TRY IT. Starting with the line that contains "Image resolution: width=600", return every line through the end of the listing below exactly as written. Omit the pictures.

(RECORDS)

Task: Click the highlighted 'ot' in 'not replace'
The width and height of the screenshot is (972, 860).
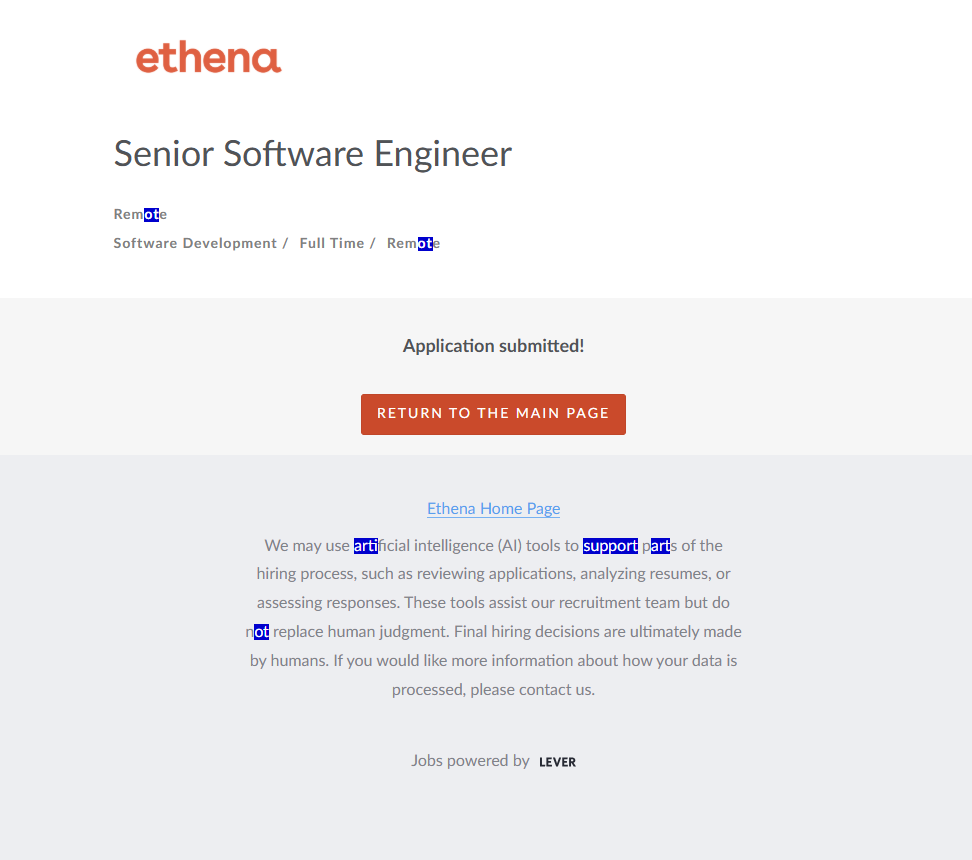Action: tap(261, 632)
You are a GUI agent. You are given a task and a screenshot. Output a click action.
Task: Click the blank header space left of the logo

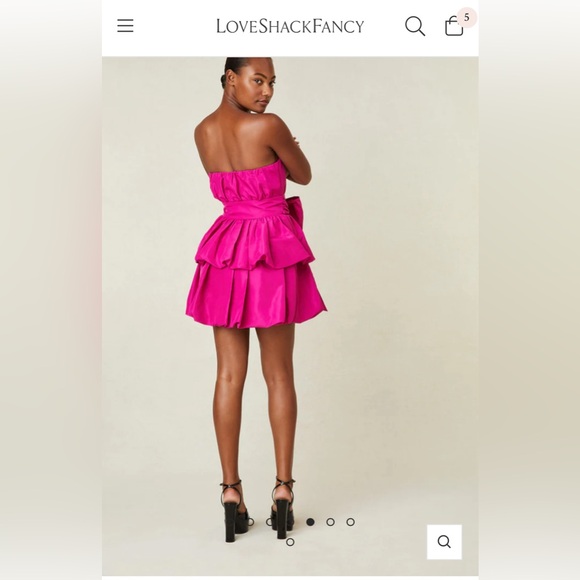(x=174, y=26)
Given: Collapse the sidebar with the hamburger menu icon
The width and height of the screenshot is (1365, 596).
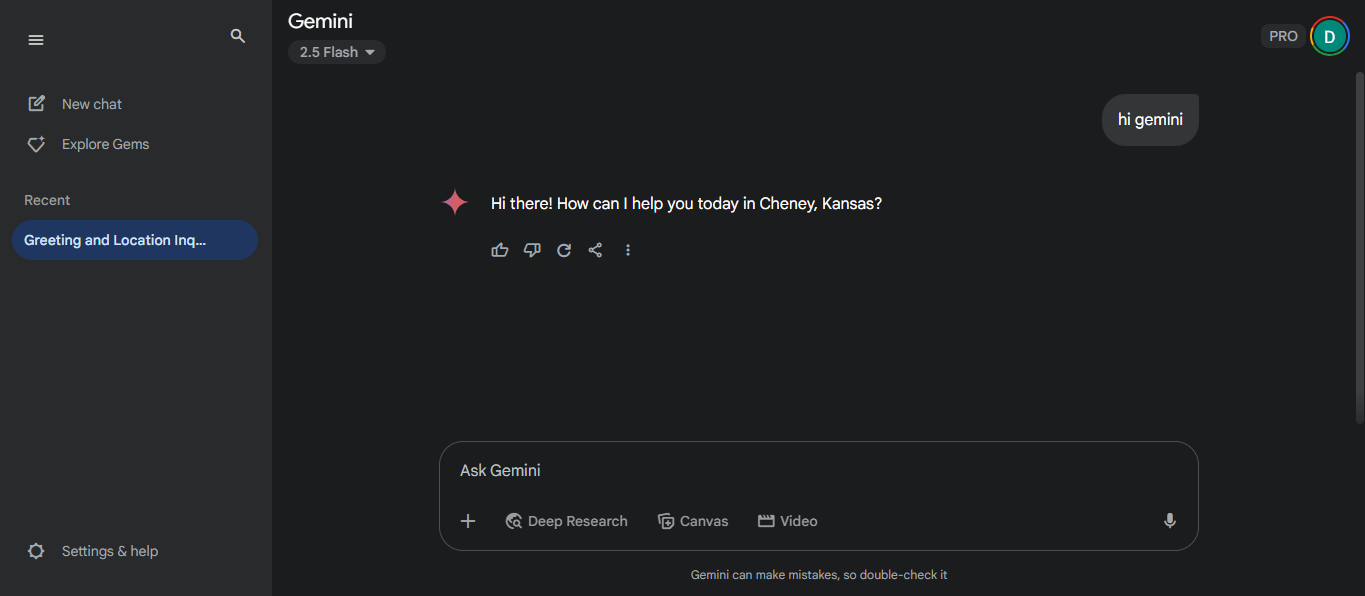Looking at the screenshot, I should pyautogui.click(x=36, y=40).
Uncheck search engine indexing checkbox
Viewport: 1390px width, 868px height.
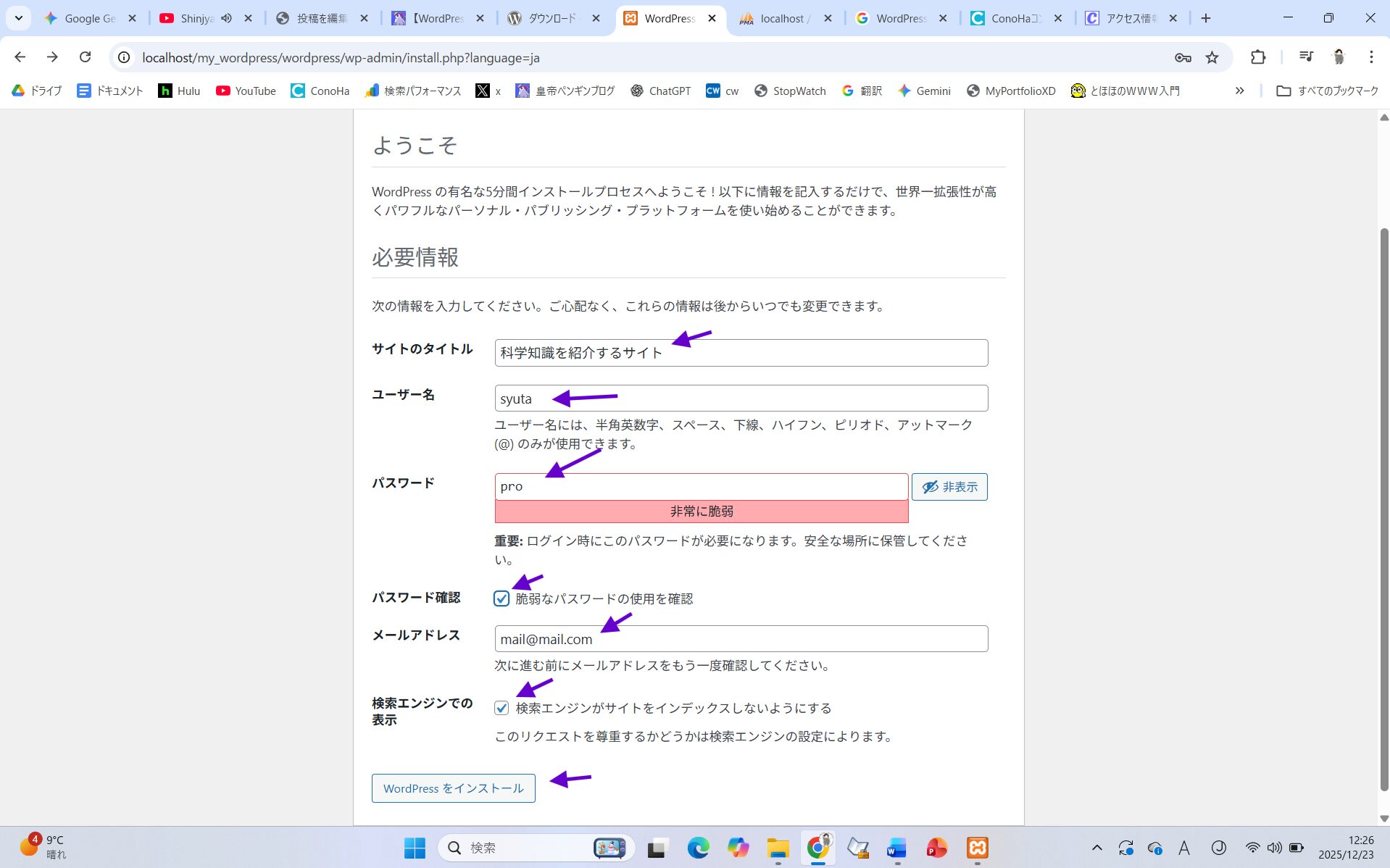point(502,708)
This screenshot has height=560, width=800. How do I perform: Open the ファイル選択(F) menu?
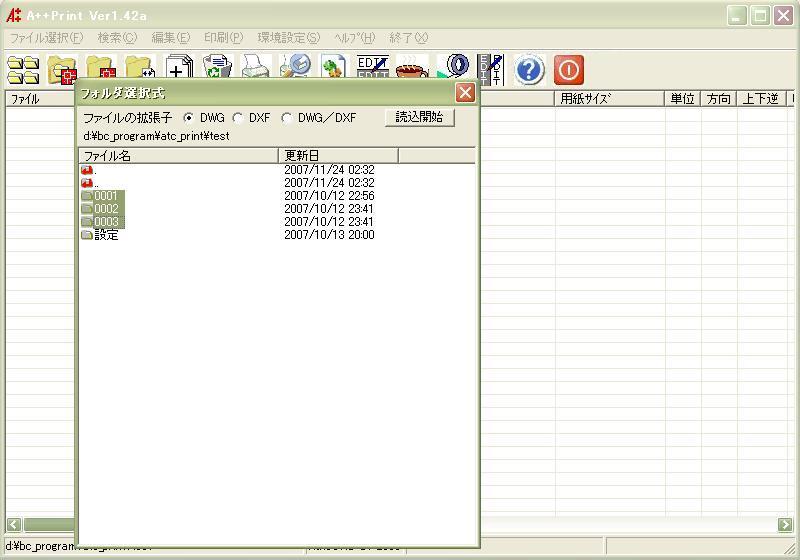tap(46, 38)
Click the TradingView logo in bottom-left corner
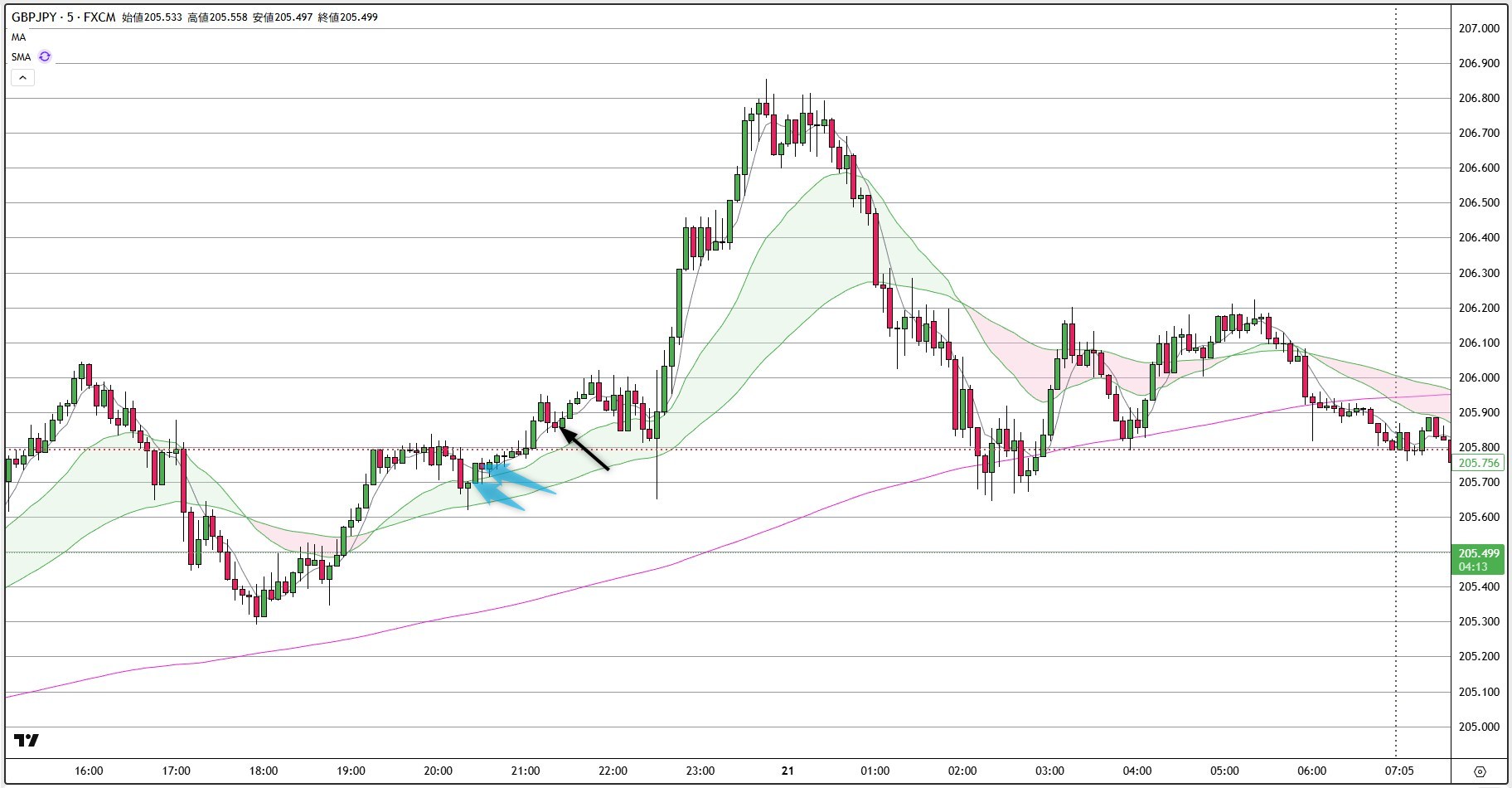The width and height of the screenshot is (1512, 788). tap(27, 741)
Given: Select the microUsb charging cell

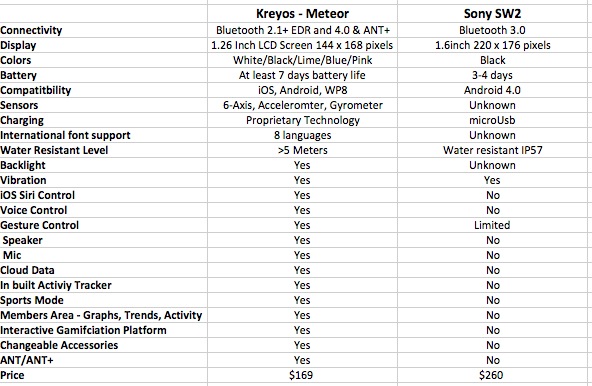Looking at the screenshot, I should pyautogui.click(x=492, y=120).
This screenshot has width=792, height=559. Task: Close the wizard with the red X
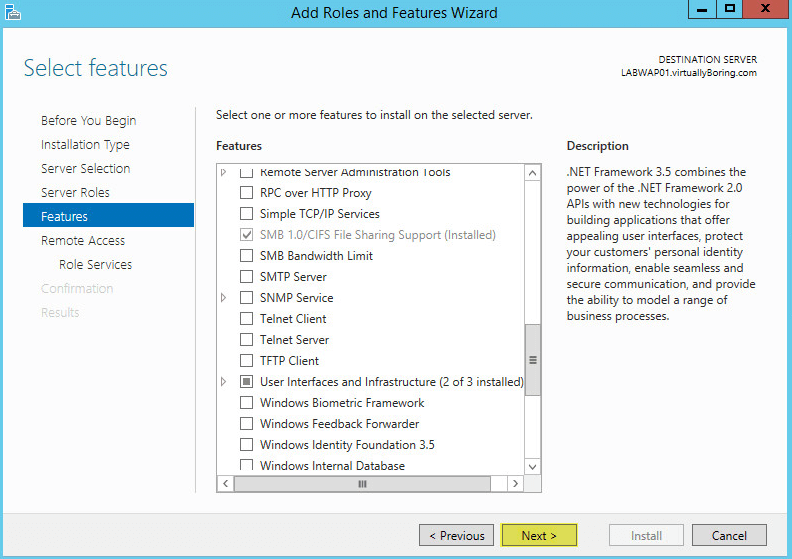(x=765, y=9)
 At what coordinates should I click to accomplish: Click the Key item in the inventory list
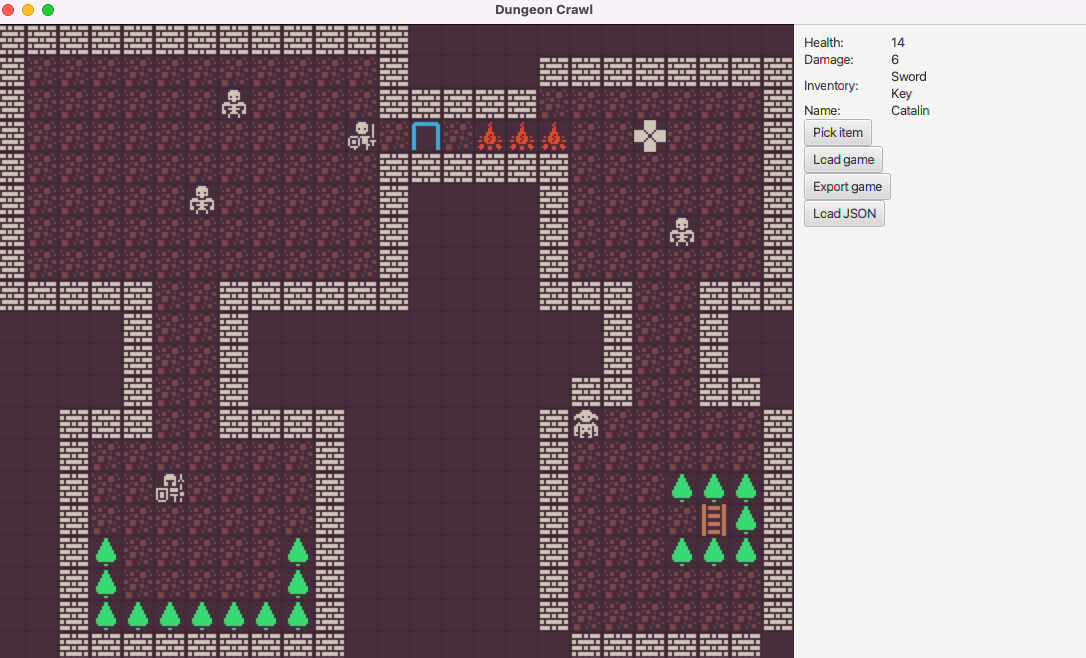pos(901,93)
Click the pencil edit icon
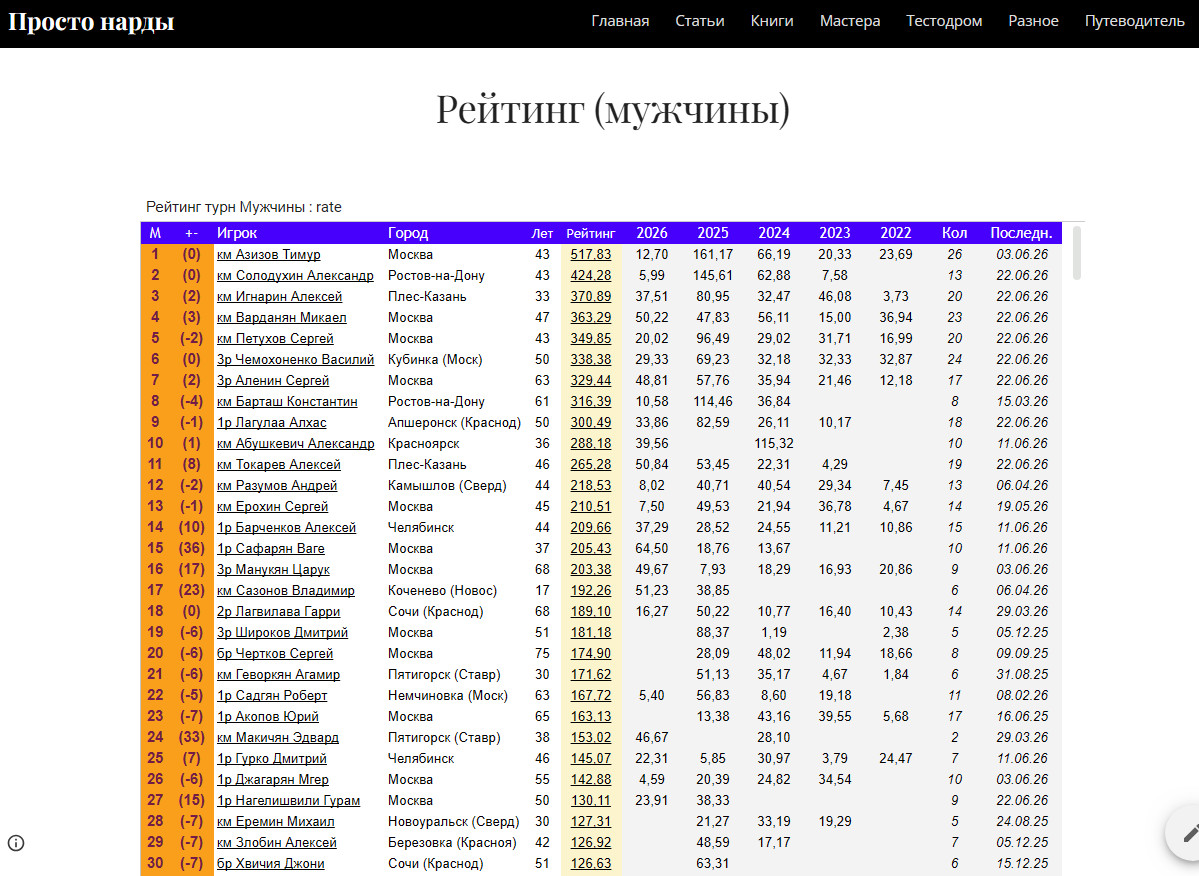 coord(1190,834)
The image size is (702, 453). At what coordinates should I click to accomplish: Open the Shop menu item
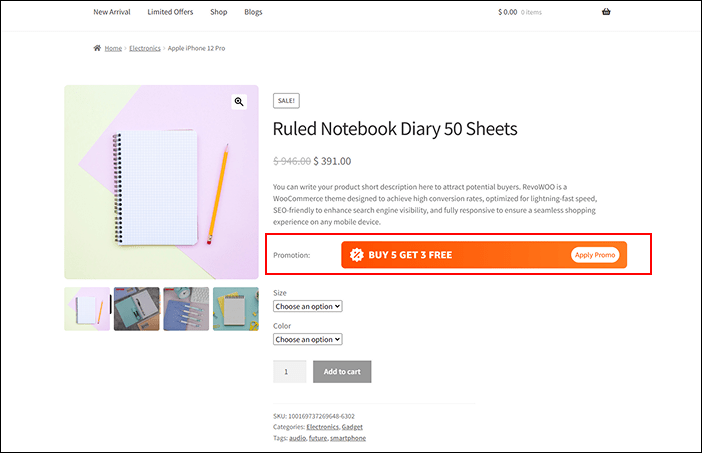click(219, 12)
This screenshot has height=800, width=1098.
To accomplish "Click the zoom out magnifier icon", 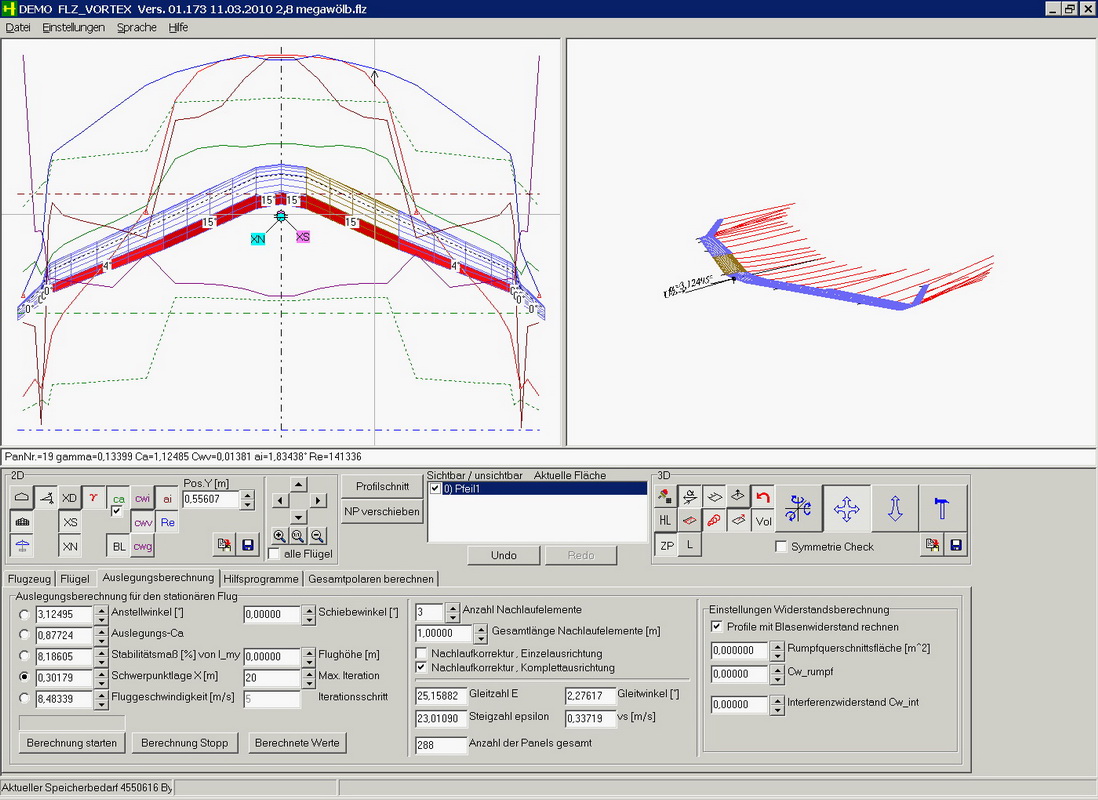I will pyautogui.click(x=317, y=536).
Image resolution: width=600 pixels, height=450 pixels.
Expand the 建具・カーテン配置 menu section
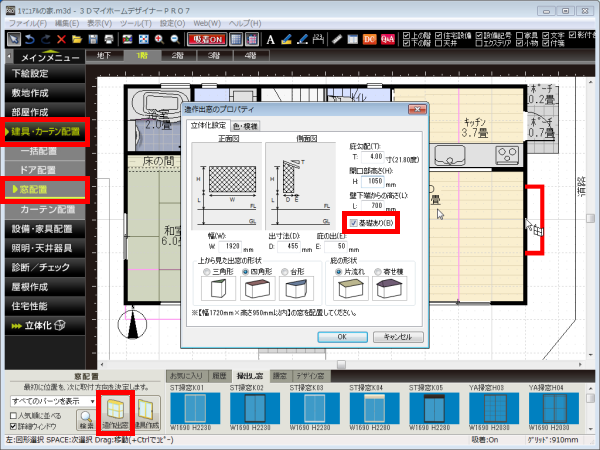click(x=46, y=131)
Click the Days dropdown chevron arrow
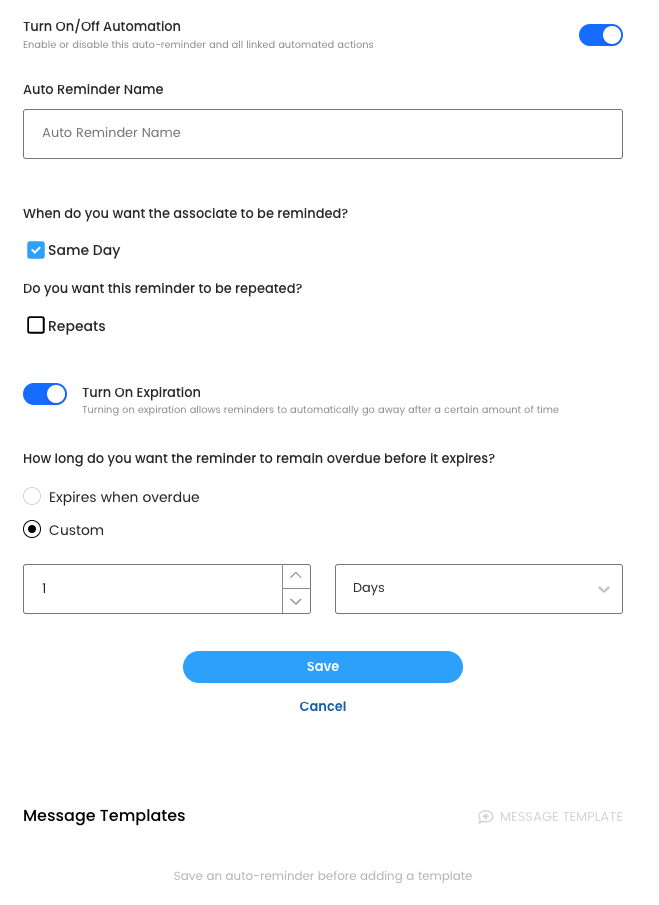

(End RECORDS)

FINISHED TASK.
Image resolution: width=600 pixels, height=450 pixels.
Expand the 建具・カーテン配置 menu section
click(x=46, y=131)
Click the Days dropdown chevron arrow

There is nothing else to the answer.